L’économie calédonienne s’est cherchée un avenir

L’Université de la Nouvelle-Calédonie organisait, vendredi et samedi, un colloque international sur l’avenir de l’économie calédonienne. Chercheurs et responsables politiques sont venus présenter leurs différentes pistes de réflexion pour faire évoluer le système calédonien au lendemain de la sortie de l’Accord de Nouméa.

La fin de l’Accord de Nouméa ne signifie pas nécessairement indépendance. En revanche, la sortie de ce cadre nécessite d’inventer de nouveaux rapports avec la France, quels que soient les liens institutionnels. La Nouvelle-Calédonie, qui est déjà très largement autonome, devra en particulier renégocier les transferts et contreparties financières apportés par la Métropole au budget du territoire. Chercheurs, économistes et responsables politiques ont répondu à l’appel de l’Université de la Nouvelle-Calédonie pour présenter leurs réflexions sur le sujet et aider à tracer ce que pourrait être la voie de développement calédonienne.

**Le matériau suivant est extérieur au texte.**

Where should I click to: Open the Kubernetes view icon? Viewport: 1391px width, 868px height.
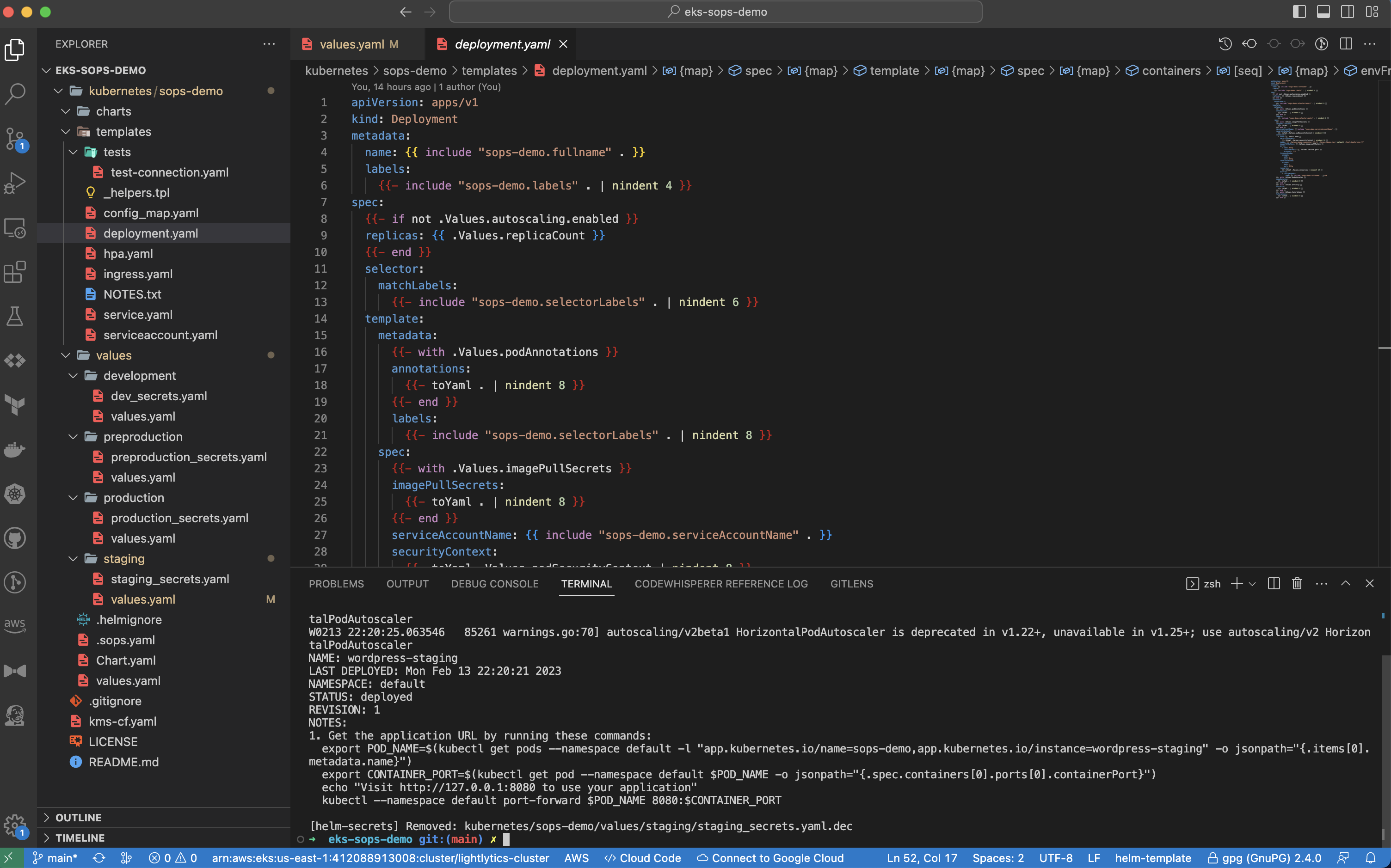coord(15,494)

 Des constats largement partagés

La première journée a été l’occasion pour les chercheurs et les économistes de dresser le portrait de l’économie calédonienne et ses spécificités qui font largement consensus. Une économie qui possède des atouts, mais aussi des faiblesses comme son éloignement ou son repli sur elle-même. Le système calédonien est toutefois relativement différent de la grande majorité des petites économies insulaires. Le territoire possède des caractéristiques communes, décrites par le modèle MIRAB qui explique le développement de ces petites économies par les migrations (MI), les envois de fonds (R), le financement au travers d’aides extérieures (A) et enfin la bureaucratie (B).

Cette théorie, développée par l’économie Geoff Bertram, présent pour le colloque, a été complétée en 2006 par un autre modèle PROFIT/SITE. Il distingue deux types de développement, l’un basé sur le tourisme (SITE) et l’autre (PROFIT), caractérisé par une autonomie politique qui permet de réguler les flux migratoires, les ressources locales, la fiscalité, les transferts financiers avec un objectif de diversification de l’activité économique.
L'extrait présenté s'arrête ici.